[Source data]

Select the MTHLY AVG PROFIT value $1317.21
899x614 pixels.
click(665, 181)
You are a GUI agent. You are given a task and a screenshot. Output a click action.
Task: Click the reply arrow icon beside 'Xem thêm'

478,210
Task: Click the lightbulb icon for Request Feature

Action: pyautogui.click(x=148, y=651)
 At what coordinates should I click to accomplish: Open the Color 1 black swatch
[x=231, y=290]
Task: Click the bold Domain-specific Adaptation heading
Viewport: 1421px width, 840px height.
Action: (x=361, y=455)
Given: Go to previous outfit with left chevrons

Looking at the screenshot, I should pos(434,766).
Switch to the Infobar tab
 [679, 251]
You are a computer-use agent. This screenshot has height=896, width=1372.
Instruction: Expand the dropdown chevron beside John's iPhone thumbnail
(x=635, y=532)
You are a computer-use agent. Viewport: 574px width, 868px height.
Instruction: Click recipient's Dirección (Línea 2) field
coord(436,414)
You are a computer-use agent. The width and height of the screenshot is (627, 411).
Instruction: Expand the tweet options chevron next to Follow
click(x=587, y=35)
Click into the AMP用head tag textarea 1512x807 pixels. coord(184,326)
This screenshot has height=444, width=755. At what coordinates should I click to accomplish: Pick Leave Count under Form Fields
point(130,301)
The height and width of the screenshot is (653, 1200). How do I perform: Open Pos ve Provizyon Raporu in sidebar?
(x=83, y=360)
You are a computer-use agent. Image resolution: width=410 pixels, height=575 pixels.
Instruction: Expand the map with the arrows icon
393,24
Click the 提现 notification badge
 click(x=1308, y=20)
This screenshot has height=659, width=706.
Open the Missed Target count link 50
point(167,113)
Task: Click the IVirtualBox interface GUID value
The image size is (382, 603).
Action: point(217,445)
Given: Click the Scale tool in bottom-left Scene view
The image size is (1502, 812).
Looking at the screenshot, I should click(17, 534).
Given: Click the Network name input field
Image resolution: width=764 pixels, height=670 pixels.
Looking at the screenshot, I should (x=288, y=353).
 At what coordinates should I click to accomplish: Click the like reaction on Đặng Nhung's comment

Directions: Each record above needs to be set down again, word for word.

Response:
Select the MTHLY AVG PROFIT value $1317.21
899x614 pixels.
click(665, 181)
You are a GUI agent. You are given a task and a screenshot. Output a click action.
Task: Click the reply arrow icon beside 'Xem thêm'

478,210
Task: Click the lightbulb icon for Request Feature

Action: pyautogui.click(x=148, y=651)
 At what coordinates should I click to accomplish: Open the Color 1 black swatch
[x=231, y=290]
Task: Click the bold Domain-specific Adaptation heading
Viewport: 1421px width, 840px height.
Action: (x=361, y=455)
Given: Go to previous outfit with left chevrons

Looking at the screenshot, I should pos(434,766).
Switch to the Infobar tab
 [679, 251]
You are a computer-use agent. This screenshot has height=896, width=1372.
Instruction: Expand the dropdown chevron beside John's iPhone thumbnail
(x=635, y=532)
You are a computer-use agent. Viewport: 574px width, 868px height.
Instruction: Click recipient's Dirección (Línea 2) field
coord(436,414)
You are a computer-use agent. The width and height of the screenshot is (627, 411).
Instruction: Expand the tweet options chevron next to Follow
click(x=587, y=35)
Click into the AMP用head tag textarea 1512x807 pixels. coord(184,326)
This screenshot has height=444, width=755. At what coordinates should I click to accomplish: Pick Leave Count under Form Fields
point(130,301)
The height and width of the screenshot is (653, 1200). How do I perform: Open Pos ve Provizyon Raporu in sidebar?
(x=83, y=360)
You are a computer-use agent. Image resolution: width=410 pixels, height=575 pixels.
Instruction: Expand the map with the arrows icon
393,24
Click the 提现 notification badge
 click(x=1308, y=20)
This screenshot has height=659, width=706.
Open the Missed Target count link 50
point(167,113)
Task: Click the IVirtualBox interface GUID value
The image size is (382, 603).
Action: point(217,445)
Given: Click the Scale tool in bottom-left Scene view
The image size is (1502, 812).
Looking at the screenshot, I should click(17, 534).
Given: Click the Network name input field
Image resolution: width=764 pixels, height=670 pixels.
Looking at the screenshot, I should (x=288, y=353).
 At what coordinates should I click to accomplish: Click the like reaction on Đặng Nhung's comment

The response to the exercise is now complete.